▼

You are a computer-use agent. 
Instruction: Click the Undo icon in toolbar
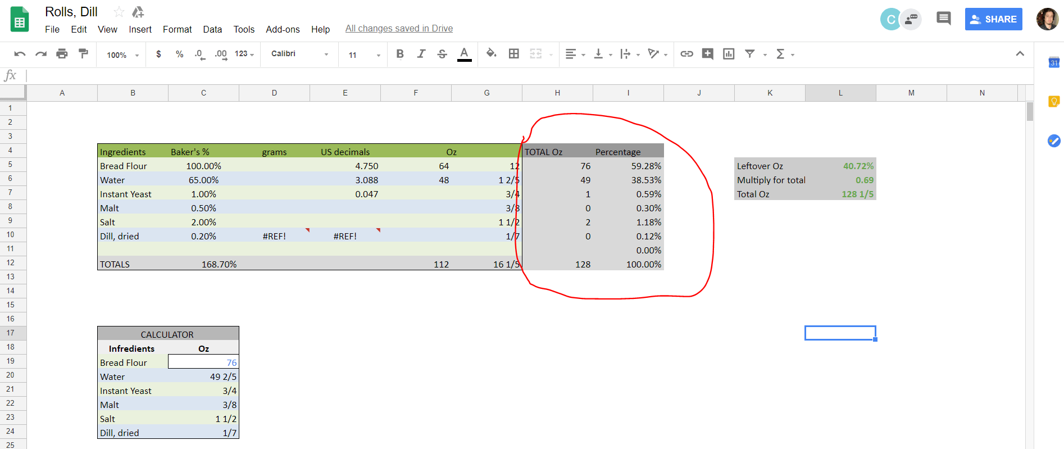point(20,54)
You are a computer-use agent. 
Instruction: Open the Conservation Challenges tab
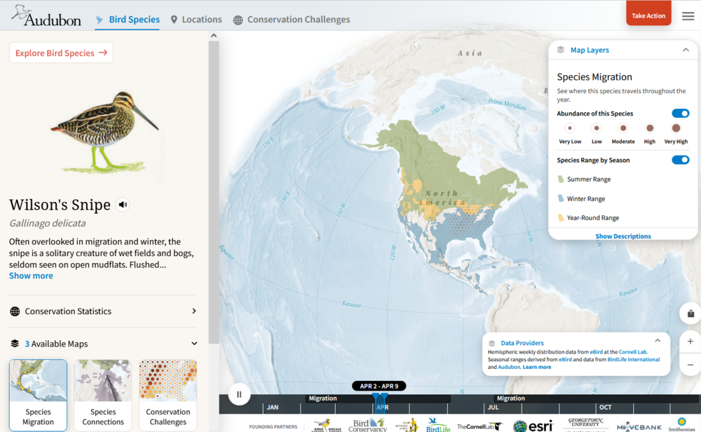click(292, 20)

▲

## Task objective:
If pictures appear among the records, do not carry them over; retype the rest exactly.

## Answer section:
You are a computer-use agent. 
Instruction: Click the Undo icon in toolbar
point(20,54)
You are a computer-use agent. 
Instruction: Open the Conservation Challenges tab
click(292, 20)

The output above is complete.